* [PROMPT] Reproduce all of the data exactly as written.

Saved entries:
++++++++++
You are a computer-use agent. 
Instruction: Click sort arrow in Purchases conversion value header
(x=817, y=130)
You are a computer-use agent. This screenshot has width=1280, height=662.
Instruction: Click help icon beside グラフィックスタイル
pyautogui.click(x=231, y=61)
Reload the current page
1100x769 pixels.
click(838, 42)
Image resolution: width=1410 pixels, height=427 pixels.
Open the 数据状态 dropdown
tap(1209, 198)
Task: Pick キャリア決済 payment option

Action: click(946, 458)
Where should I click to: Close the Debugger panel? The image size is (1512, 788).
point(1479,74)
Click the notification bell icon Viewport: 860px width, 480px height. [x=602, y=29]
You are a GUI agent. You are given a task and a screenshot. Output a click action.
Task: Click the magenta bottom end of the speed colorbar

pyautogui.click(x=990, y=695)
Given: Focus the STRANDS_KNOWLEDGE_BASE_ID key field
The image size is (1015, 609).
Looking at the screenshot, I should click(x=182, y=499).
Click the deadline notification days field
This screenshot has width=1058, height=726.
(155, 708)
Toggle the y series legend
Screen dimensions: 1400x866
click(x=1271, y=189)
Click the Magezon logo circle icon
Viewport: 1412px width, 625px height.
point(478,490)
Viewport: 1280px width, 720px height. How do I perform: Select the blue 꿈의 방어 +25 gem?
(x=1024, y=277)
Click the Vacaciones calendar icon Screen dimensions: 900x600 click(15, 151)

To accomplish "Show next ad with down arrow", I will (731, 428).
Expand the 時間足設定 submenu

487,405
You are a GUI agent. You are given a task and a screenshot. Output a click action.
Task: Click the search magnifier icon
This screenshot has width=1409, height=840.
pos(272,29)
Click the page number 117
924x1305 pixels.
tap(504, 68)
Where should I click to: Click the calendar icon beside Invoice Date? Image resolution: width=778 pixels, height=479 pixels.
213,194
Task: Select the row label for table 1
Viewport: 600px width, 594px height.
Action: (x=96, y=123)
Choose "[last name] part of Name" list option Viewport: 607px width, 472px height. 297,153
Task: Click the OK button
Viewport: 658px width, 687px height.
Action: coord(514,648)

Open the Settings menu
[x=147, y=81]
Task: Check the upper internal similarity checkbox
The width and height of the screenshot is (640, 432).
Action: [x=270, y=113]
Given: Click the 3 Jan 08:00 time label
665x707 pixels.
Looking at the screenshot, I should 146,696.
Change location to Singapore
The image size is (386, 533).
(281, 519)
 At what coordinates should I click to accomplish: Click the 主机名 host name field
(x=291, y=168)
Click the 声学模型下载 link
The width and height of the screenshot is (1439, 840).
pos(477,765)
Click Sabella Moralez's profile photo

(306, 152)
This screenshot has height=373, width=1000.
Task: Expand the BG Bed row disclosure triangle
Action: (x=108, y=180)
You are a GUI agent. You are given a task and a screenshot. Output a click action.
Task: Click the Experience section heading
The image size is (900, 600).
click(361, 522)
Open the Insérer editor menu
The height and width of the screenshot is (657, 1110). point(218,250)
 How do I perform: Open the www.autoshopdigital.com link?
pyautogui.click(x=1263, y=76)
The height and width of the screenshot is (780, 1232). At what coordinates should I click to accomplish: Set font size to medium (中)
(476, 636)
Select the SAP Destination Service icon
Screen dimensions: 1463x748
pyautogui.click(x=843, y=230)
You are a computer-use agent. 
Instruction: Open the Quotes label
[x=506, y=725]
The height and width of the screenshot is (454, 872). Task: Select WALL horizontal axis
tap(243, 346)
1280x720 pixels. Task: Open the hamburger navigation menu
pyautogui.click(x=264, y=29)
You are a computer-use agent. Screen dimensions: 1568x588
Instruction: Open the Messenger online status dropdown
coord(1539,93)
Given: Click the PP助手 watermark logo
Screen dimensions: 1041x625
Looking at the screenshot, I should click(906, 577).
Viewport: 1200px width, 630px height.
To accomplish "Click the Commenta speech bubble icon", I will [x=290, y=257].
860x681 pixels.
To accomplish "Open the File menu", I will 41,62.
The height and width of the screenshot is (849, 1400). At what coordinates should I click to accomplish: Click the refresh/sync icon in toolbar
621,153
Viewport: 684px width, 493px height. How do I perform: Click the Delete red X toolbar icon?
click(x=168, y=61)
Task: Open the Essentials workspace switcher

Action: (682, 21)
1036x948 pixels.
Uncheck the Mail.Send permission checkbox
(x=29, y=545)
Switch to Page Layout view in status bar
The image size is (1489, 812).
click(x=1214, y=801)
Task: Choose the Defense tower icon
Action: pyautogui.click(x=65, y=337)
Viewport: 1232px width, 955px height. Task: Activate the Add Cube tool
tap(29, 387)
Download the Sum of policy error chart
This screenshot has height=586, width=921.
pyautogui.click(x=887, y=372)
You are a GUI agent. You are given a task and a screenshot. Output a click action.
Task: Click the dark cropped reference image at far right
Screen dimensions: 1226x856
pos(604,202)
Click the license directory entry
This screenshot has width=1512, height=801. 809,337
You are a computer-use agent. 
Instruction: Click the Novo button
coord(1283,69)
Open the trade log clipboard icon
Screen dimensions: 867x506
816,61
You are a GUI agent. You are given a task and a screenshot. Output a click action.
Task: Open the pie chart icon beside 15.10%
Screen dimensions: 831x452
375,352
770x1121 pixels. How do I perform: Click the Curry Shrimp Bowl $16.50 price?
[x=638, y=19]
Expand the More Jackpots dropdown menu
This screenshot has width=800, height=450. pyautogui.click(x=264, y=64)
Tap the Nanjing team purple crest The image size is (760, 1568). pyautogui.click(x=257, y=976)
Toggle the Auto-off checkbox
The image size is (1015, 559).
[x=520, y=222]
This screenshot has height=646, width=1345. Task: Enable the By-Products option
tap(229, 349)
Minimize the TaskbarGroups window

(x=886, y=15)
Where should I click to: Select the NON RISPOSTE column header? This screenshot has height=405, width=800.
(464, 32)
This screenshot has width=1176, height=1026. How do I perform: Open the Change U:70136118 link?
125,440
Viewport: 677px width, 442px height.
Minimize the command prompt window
++++++++++
* [WRITTEN SOLUTION]
You are a computer-use agent. 
Instruction: Click sort arrow in Purchases conversion value header
(x=817, y=130)
You are a computer-use agent. This screenshot has width=1280, height=662.
Instruction: Click help icon beside グラフィックスタイル
pyautogui.click(x=231, y=61)
Reload the current page
1100x769 pixels.
click(838, 42)
Image resolution: width=1410 pixels, height=427 pixels.
Open the 数据状态 dropdown
tap(1209, 198)
Task: Pick キャリア決済 payment option

Action: click(946, 458)
Where should I click to: Close the Debugger panel? The image size is (1512, 788).
point(1479,74)
Click the notification bell icon Viewport: 860px width, 480px height. [x=602, y=29]
You are a GUI agent. You are given a task and a screenshot. Output a click action.
Task: Click the magenta bottom end of the speed colorbar

pyautogui.click(x=990, y=695)
Given: Focus the STRANDS_KNOWLEDGE_BASE_ID key field
The image size is (1015, 609).
Looking at the screenshot, I should click(x=182, y=499).
Click the deadline notification days field
This screenshot has width=1058, height=726.
(155, 708)
Toggle the y series legend
Screen dimensions: 1400x866
click(x=1271, y=189)
Click the Magezon logo circle icon
Viewport: 1412px width, 625px height.
point(478,490)
Viewport: 1280px width, 720px height. How do I perform: Select the blue 꿈의 방어 +25 gem?
(x=1024, y=277)
Click the Vacaciones calendar icon Screen dimensions: 900x600 click(15, 151)

To accomplish "Show next ad with down arrow", I will (731, 428).
Expand the 時間足設定 submenu

487,405
You are a GUI agent. You are given a task and a screenshot. Output a click action.
Task: Click the search magnifier icon
This screenshot has width=1409, height=840.
pos(272,29)
Click the page number 117
924x1305 pixels.
tap(504, 68)
Where should I click to: Click the calendar icon beside Invoice Date? Image resolution: width=778 pixels, height=479 pixels.
213,194
Task: Select the row label for table 1
Viewport: 600px width, 594px height.
Action: (x=96, y=123)
Choose "[last name] part of Name" list option Viewport: 607px width, 472px height. 297,153
Task: Click the OK button
Viewport: 658px width, 687px height.
Action: coord(514,648)

Open the Settings menu
[x=147, y=81]
Task: Check the upper internal similarity checkbox
The width and height of the screenshot is (640, 432).
Action: [x=270, y=113]
Given: Click the 3 Jan 08:00 time label
665x707 pixels.
Looking at the screenshot, I should 146,696.
Change location to Singapore
The image size is (386, 533).
(281, 519)
 At what coordinates should I click to accomplish: Click the 主机名 host name field
(x=291, y=168)
Click the 声学模型下载 link
The width and height of the screenshot is (1439, 840).
pos(477,765)
Click Sabella Moralez's profile photo

(306, 152)
This screenshot has height=373, width=1000.
Task: Expand the BG Bed row disclosure triangle
Action: (x=108, y=180)
You are a GUI agent. You are given a task and a screenshot. Output a click action.
Task: Click the Experience section heading
The image size is (900, 600).
click(361, 522)
Open the Insérer editor menu
The height and width of the screenshot is (657, 1110). point(218,250)
 How do I perform: Open the www.autoshopdigital.com link?
pyautogui.click(x=1263, y=76)
The height and width of the screenshot is (780, 1232). At what coordinates should I click to accomplish: Set font size to medium (中)
(476, 636)
Select the SAP Destination Service icon
Screen dimensions: 1463x748
pyautogui.click(x=843, y=230)
You are a computer-use agent. 
Instruction: Open the Quotes label
[x=506, y=725]
The height and width of the screenshot is (454, 872). Task: Select WALL horizontal axis
tap(243, 346)
1280x720 pixels. Task: Open the hamburger navigation menu
pyautogui.click(x=264, y=29)
You are a computer-use agent. Screen dimensions: 1568x588
Instruction: Open the Messenger online status dropdown
coord(1539,93)
Given: Click the PP助手 watermark logo
Screen dimensions: 1041x625
Looking at the screenshot, I should click(906, 577).
Viewport: 1200px width, 630px height.
To accomplish "Click the Commenta speech bubble icon", I will [x=290, y=257].
860x681 pixels.
To accomplish "Open the File menu", I will 41,62.
The height and width of the screenshot is (849, 1400). At what coordinates should I click to accomplish: Click the refresh/sync icon in toolbar
621,153
Viewport: 684px width, 493px height. How do I perform: Click the Delete red X toolbar icon?
click(x=168, y=61)
Task: Open the Essentials workspace switcher

Action: (682, 21)
1036x948 pixels.
Uncheck the Mail.Send permission checkbox
(x=29, y=545)
Switch to Page Layout view in status bar
The image size is (1489, 812).
click(x=1214, y=801)
Task: Choose the Defense tower icon
Action: pyautogui.click(x=65, y=337)
Viewport: 1232px width, 955px height. Task: Activate the Add Cube tool
tap(29, 387)
Download the Sum of policy error chart
This screenshot has height=586, width=921.
pyautogui.click(x=887, y=372)
You are a GUI agent. You are given a task and a screenshot. Output a click action.
Task: Click the dark cropped reference image at far right
Screen dimensions: 1226x856
pos(604,202)
Click the license directory entry
This screenshot has width=1512, height=801. 809,337
You are a computer-use agent. 
Instruction: Click the Novo button
coord(1283,69)
Open the trade log clipboard icon
Screen dimensions: 867x506
816,61
You are a GUI agent. You are given a task and a screenshot. Output a click action.
Task: Open the pie chart icon beside 15.10%
Screen dimensions: 831x452
375,352
770x1121 pixels. How do I perform: Click the Curry Shrimp Bowl $16.50 price?
[x=638, y=19]
Expand the More Jackpots dropdown menu
This screenshot has width=800, height=450. pyautogui.click(x=264, y=64)
Tap the Nanjing team purple crest The image size is (760, 1568). pyautogui.click(x=257, y=976)
Toggle the Auto-off checkbox
The image size is (1015, 559).
[x=520, y=222]
This screenshot has height=646, width=1345. Task: Enable the By-Products option
tap(229, 349)
Minimize the TaskbarGroups window

(x=886, y=15)
Where should I click to: Select the NON RISPOSTE column header? This screenshot has height=405, width=800.
(464, 32)
This screenshot has width=1176, height=1026. How do I perform: Open the Change U:70136118 link?
125,440
Viewport: 677px width, 442px height.
Minimize the command prompt window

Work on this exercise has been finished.